In Colorado, the Lewin Group found uncompensated care to be less than four percent of total medical spending. The portion of uncompensated care that can correspond to increased premiums is around $200 million annually. This is just $85 per privately-insured resident, or one percent of the average premium.

But the billion-dollar "cure" proposed by Colorado's Commission on Healthcare Reform would cost the insured more than $85. To encourage compliance with compulsory insurance, the Commission's plan includes tax-subsidized premiums and Medicaid expansion. Privately-insured Colorado resident, the tax increase would cost about $400.
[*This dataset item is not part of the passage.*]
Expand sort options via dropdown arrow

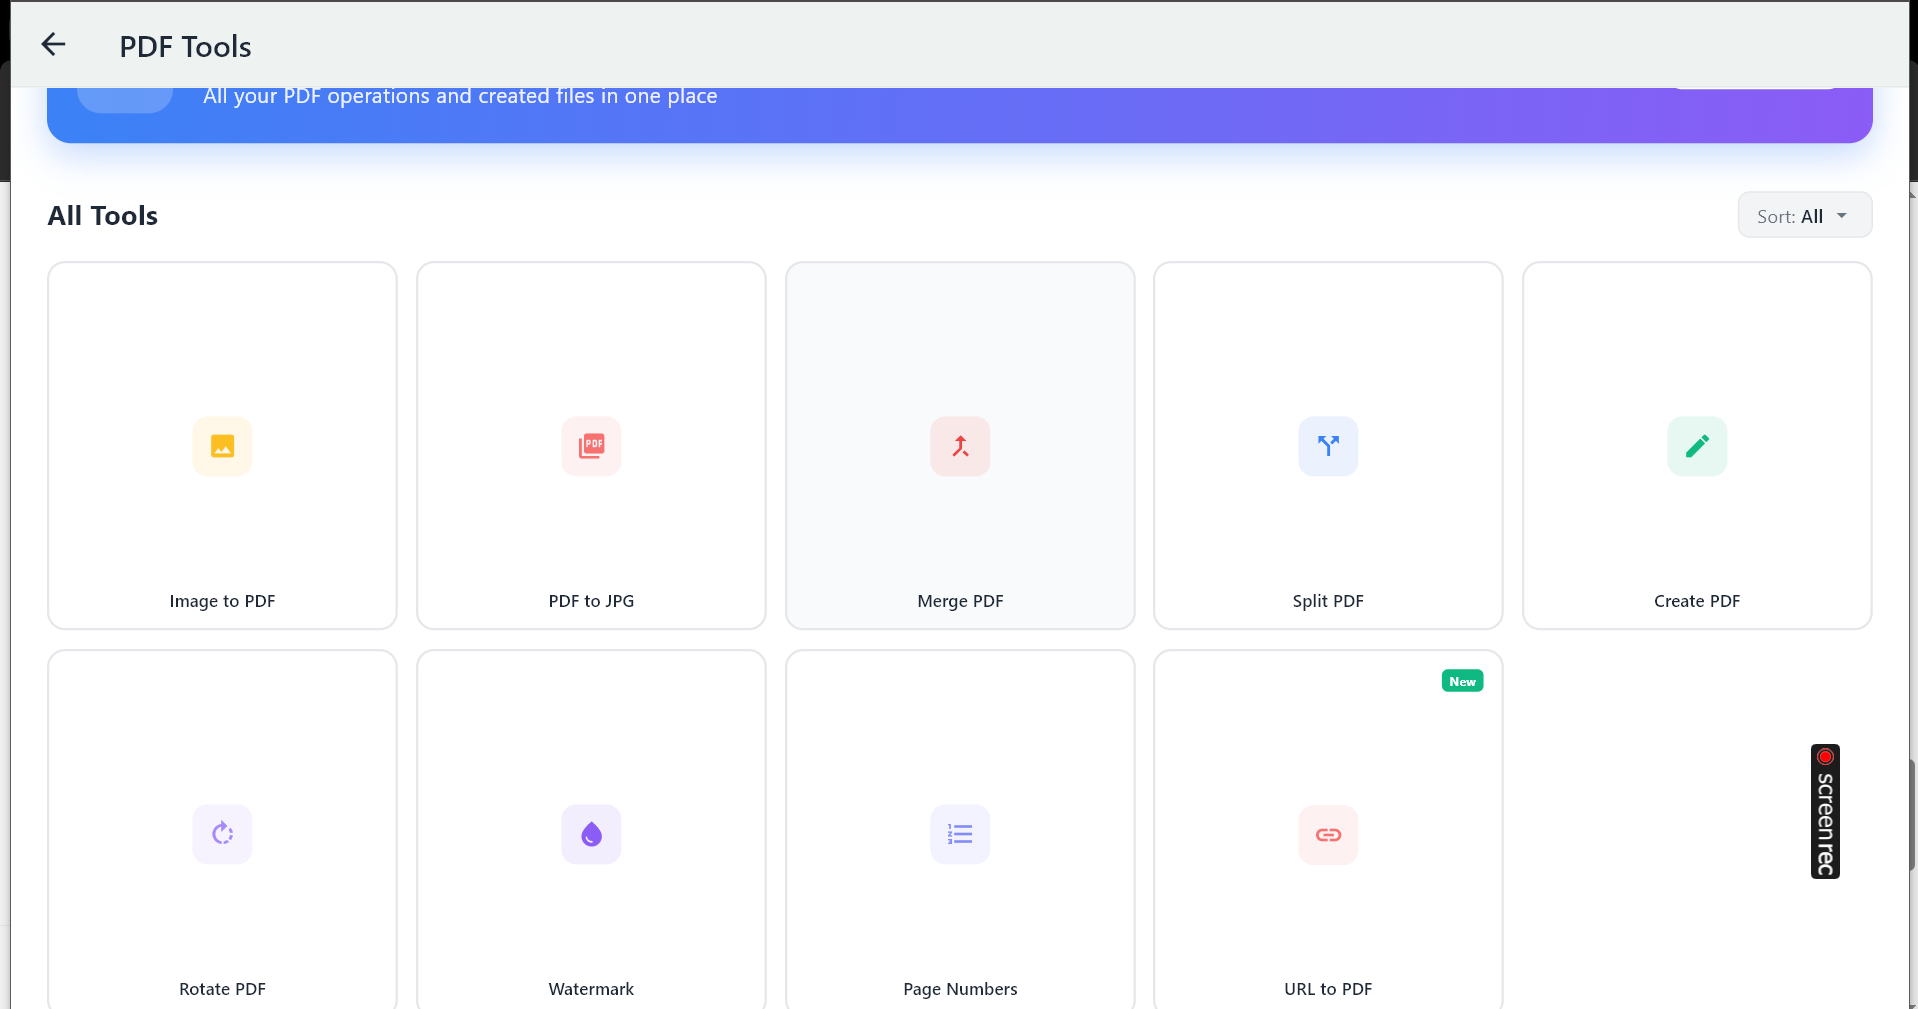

Second, holding people responsible would mean punishing freeloaders themselves and allowing providers to prevent customers from skipping out on the bill. This is the exact opposite of compulsory insurance, which forces the innocent to purchase insurance policies determined by political interests, rather than their own needs. This is collective punishment. What if we applied the rationale for compulsory medical insurance to freeloaders who leave restaurants without paying the bill? This certainly increases prices, but forcing all citizens to purchase "diner's insurance" punishes the innocent.
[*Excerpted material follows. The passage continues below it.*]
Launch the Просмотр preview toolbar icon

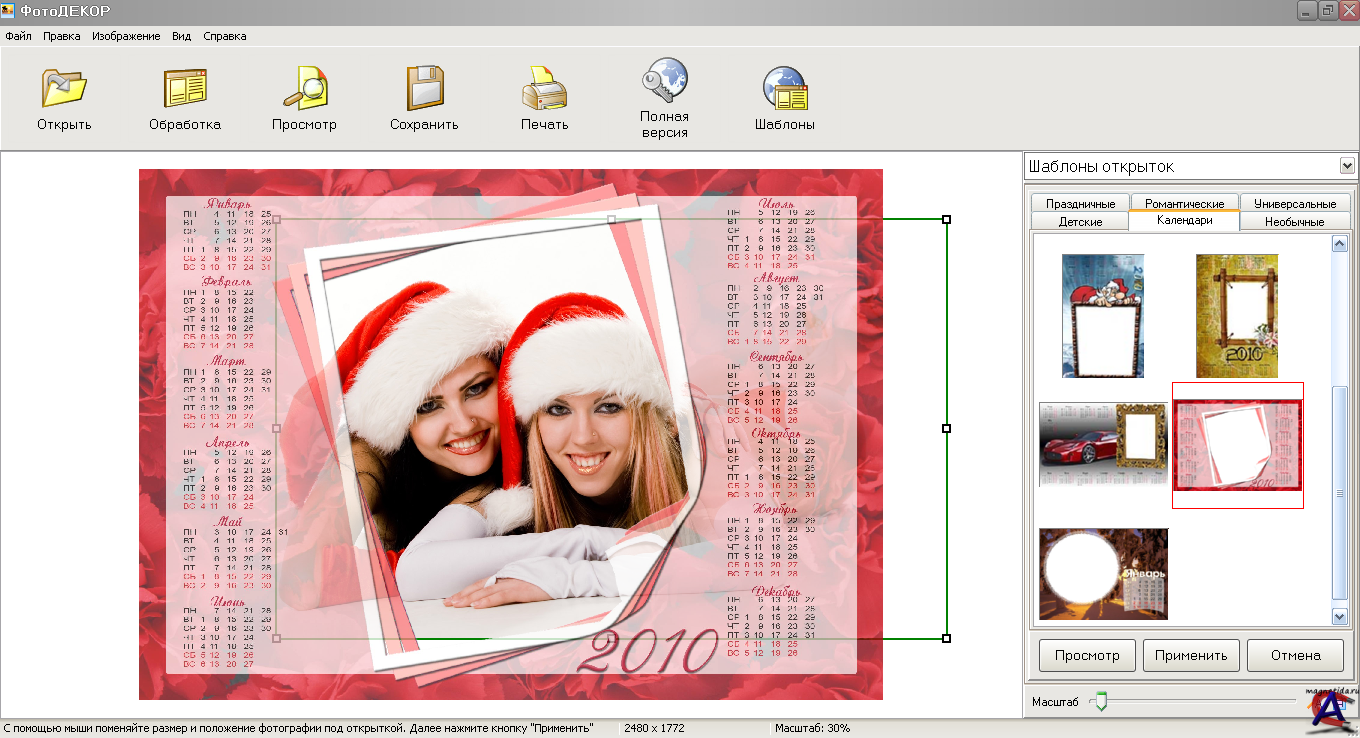click(304, 89)
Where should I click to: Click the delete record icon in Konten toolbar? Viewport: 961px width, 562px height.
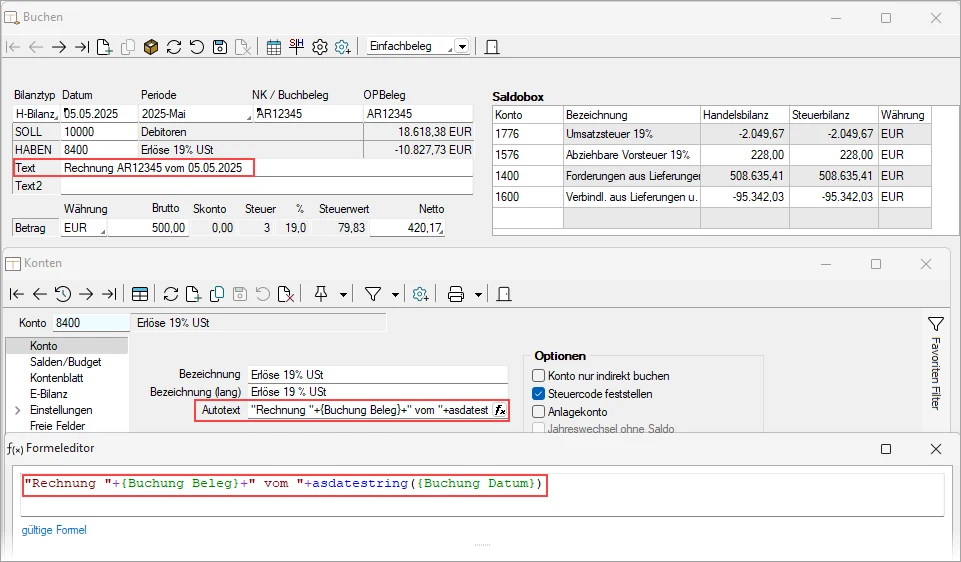(x=285, y=294)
Third, government controls already punish the innocent - insured and uninsured alike - by making medical care and insurance prohibitively expensive.

The federal tax exemption for employer-provided insurance coddles insurance companies by tying employees to their employer's plans, effectively discounting insurance, and shielding insurance companies from competition. It also drives demand for more comprehensive insurance than would otherwise be purchased. Insulated from medical costs, patients behave like business travelers on a company expense account, so medical providers need not compete on price. Shall we further pamper insurance companies by forcing everyone to purchase their products?

On the state level, medical providers and disease constituencies lobby to force insurance to include benefits that many customers do not need. For example, Colorado law compels widowed wives to pay higher premiums for prostate screening, maternity, and marital therapy. These mandates increase Colorado premiums by 21 to 54 percent, which dwarfs the one percent increase attributable to the uninsured. Colorado's Chief Medical Officer states that 2,500 Coloradans lose insurance for every one percent increase in premiums. Nationally, the figure is 300,000 people. These controls also reduce wages and are responsible for up to twenty-five percent of America's uninsured.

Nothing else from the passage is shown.